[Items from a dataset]
************
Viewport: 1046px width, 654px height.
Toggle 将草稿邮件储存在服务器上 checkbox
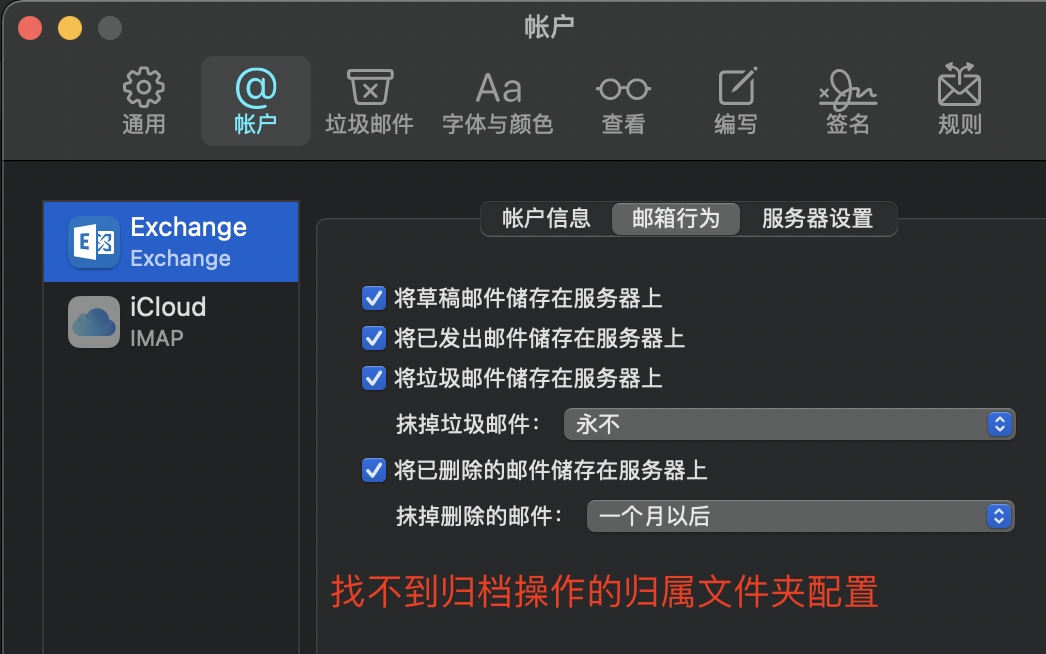tap(374, 298)
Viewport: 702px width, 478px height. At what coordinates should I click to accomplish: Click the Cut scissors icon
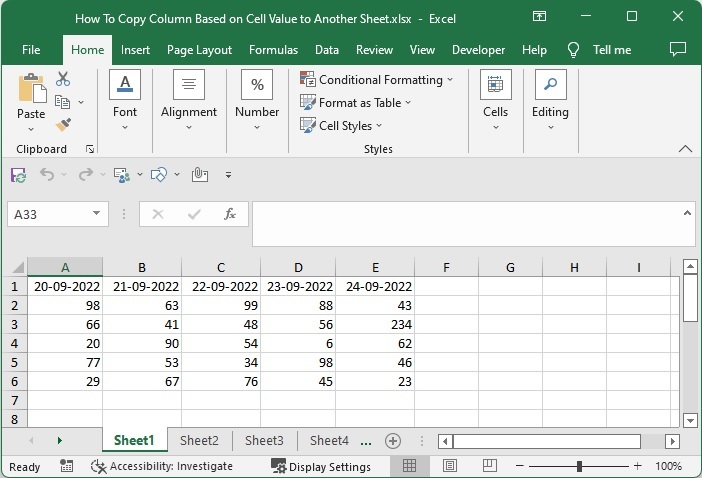63,79
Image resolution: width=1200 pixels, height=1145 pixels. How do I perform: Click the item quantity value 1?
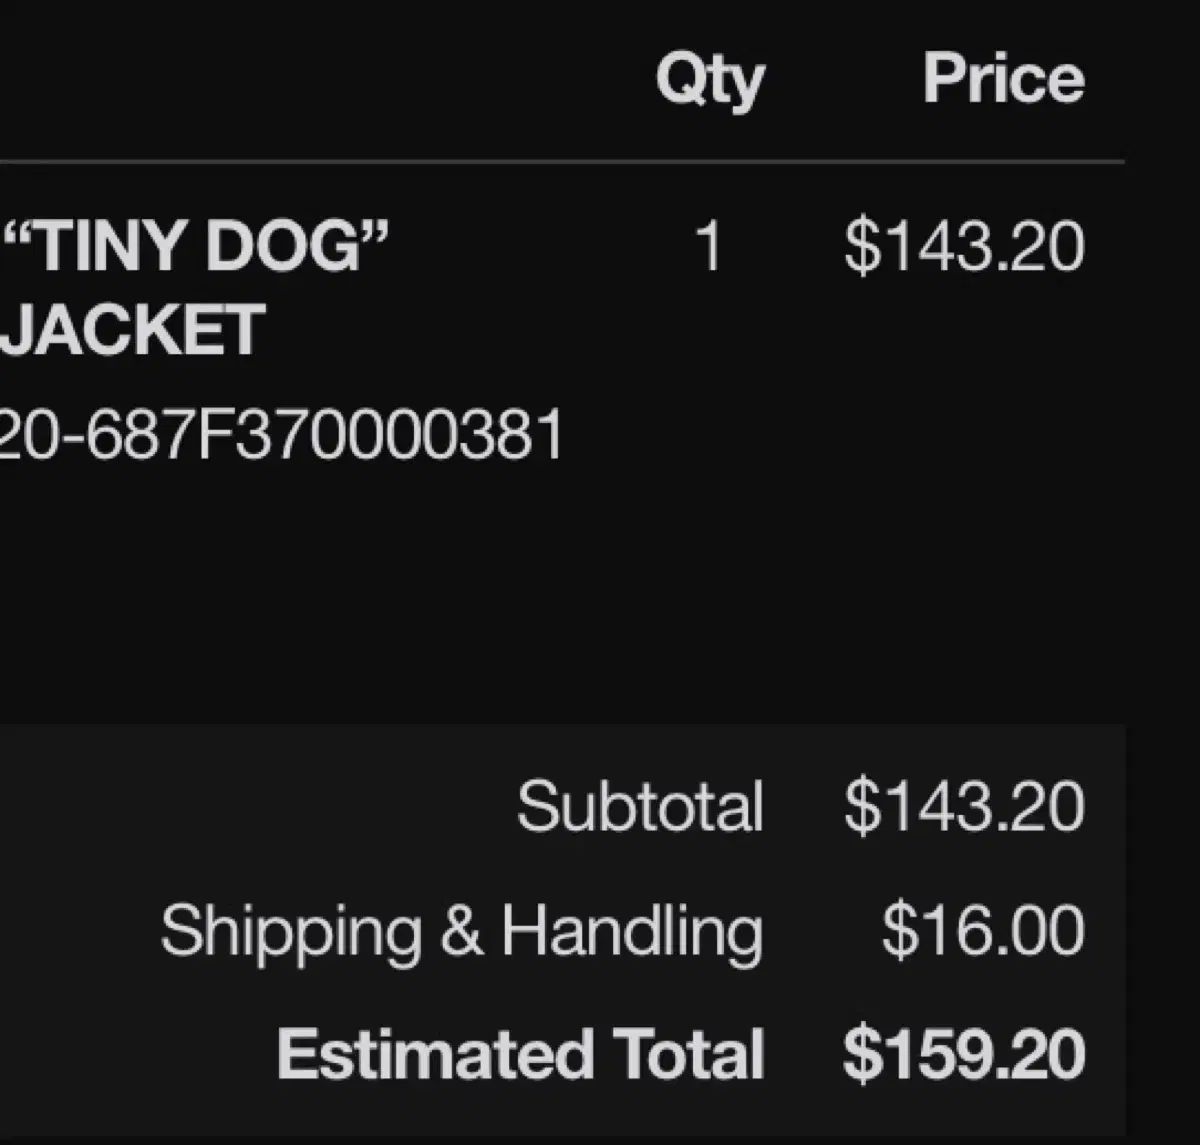click(x=708, y=246)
************
- EXERCISE BRIEF: Output nothing except an exact copy of the records above, with the images left out.

- COMPLETED EXERCISE:
Viewport: 1046px width, 654px height.
Toggle 将草稿邮件储存在服务器上 checkbox
tap(374, 298)
Viewport: 702px width, 478px height. At what coordinates should I click to accomplish: Click the Cut scissors icon
63,79
Image resolution: width=1200 pixels, height=1145 pixels. How do I perform: Click the item quantity value 1?
click(x=708, y=246)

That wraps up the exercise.